Earth-boring tools for forming wellbores in subterranean earth formations may include a plurality of cutting elements secured to a body. For example, fixed-cutter earth-boring rotary drill bits (also referred to as “drag bits”) include a plurality of cutting elements that are fixedly attached to a bit body of the drill bit.
The cutting elements used in such earth-boring tools often include polycrystalline diamond compact cutters (often referred to as “PDCs”), which are cutting elements that include a polycrystalline diamond (PCD) material. Such polycrystalline diamond cutting elements are formed by sintering and bonding together relatively small diamond grains or crystals under conditions of high temperature and high pressure in the presence of a catalyst (such as, for example, cobalt, iron, nickel, or alloys and mixtures thereof) to form a layer of polycrystalline diamond material on a cutting element substrate. These processes are often referred to as high temperature/high pressure (or “HTHP”) processes.
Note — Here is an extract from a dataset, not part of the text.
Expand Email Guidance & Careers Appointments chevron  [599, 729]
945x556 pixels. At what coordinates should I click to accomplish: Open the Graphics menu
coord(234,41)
During drilling, fixed-cutter drill bits are sometimes momentarily stopped from rotating at the bottom of the wellbore due to fluctuations in weight on bit (WOB) or transitions between different subterranean formations, which stoppage results in rapidly increasing torque on the bit due to continued drill string rotation or rotation by a downhole motor. Once the torque on the bit reaches a threshold level, the bit will slip back into rotation resulting in a decrease in the torque on the bit. The bit can oscillate between such sticking and slipping at a relatively high frequency, and such oscillation may be manifested in the form of vibrations in the drill string. This phenomenon is known in the art as “stick-slip.”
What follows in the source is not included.